By inhibiting PDE5, udenafil prevents the premature breakdown of cGMP, leading to its prolonged presence. This maintains the relaxation of smooth muscle cells in the penile arteries, thereby facilitating increased blood flow and a more robust erection. Udenafil does not cause an erection directly; sexual stimulation remains necessary for nitric oxide release and subsequent cGMP production.
Medical Uses and Administration
Udenafil is primarily prescribed for erectile dysfunction, defined as the inability to achieve or maintain an erection sufficient for satisfactory sexual intercourse. It improves blood flow to the penis, enabling satisfactory sexual performance with sexual stimulation.
This medication is administered orally in tablet form. A common starting dose is 100 mg, taken 30 minutes to an hour before anticipated sexual activity. The effects of udenafil can be observed within 30 to 40 minutes after oral administration, though this can vary among individuals.
The duration of udenafil’s effects can last up to 24 hours, providing a broad window for sexual activity. It can be taken with or without food, but consuming a high-fat meal might delay its onset of action. Patients are advised not to take more than one dose per day.
In some cases, a 200 mg dose may be prescribed, and udenafil’s pharmacokinetic properties also allow for once-daily dosing in addition to on-demand use. Consult a healthcare provider for personalized advice on dosage and administration to ensure optimal results and minimize adverse effects.
Potential Side Effects and Precautions
Like all medications, udenafil can cause side effects, though they are mild to moderate in severity. Common side effects reported in clinical trials include facial flushing and headache. Other potential side effects may include dizziness, nasal congestion, and dyspepsia.
Serious side effects, while less common, require immediate medical attention. These can include a sudden decrease or loss of vision or hearing, or an erection lasting longer than four hours (priapism). Priapism can cause permanent damage to the penis if not treated promptly.
Udenafil is contraindicated in patients who are taking organic nitrates or nitric oxide donors. This is because PDE5 inhibitors, including udenafil, can significantly enhance the hypotensive effects of nitrates, leading to a dangerous drop in blood pressure, syncope, or even myocardial ischemia. This interaction can be life-threatening.
Patients with severe cardiovascular disorders, such as heart failure or unstable angina, should not use udenafil. Caution is also advised when udenafil is used with alpha-blockers, often prescribed for hypertension or benign prostatic hyperplasia, as this combination can lead to orthostatic hypotension. Medical supervision is recommended, even if the interaction is less clinically relevant in patients on long-term alpha-blocker therapy.

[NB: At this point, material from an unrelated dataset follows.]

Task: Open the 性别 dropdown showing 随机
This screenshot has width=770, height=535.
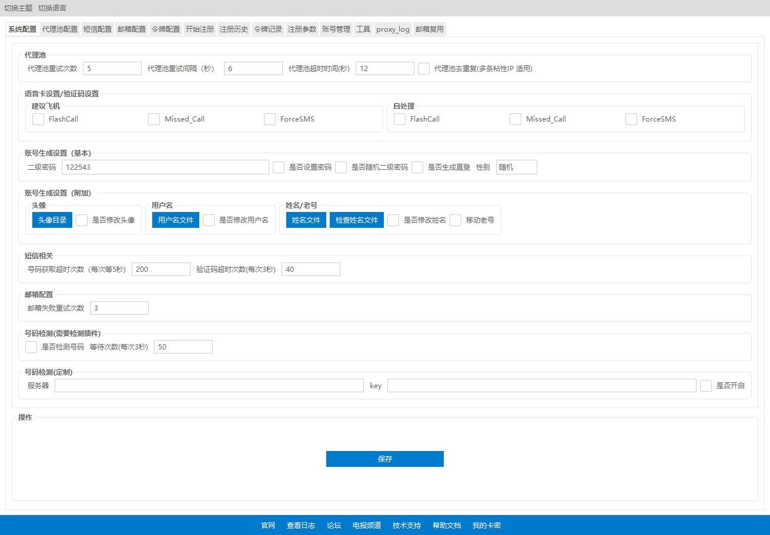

Udenafil Compared to Other Treatments
Udenafil belongs to the same class of drugs as sildenafil (Viagra), tadalafil (Cialis), and vardenafil (Levitra). Each of these PDE5 inhibitors has distinct pharmacokinetic profiles, influencing their onset and duration of action.
Udenafil has a rapid onset of action, with peak plasma concentrations reached within 1 to 1.5 hours. This is comparable to sildenafil and vardenafil, which also have quick onsets. However, udenafil’s duration of action is longer, with a plasma half-life ranging from 11 to 13 hours.
This longer half-life differentiates udenafil from sildenafil and vardenafil, which have half-lives of 3 to 5 hours. While tadalafil has an even longer half-life of 17.5 hours, allowing for a duration of effect up to 36 hours, udenafil’s extended duration offers a wider window for spontaneity.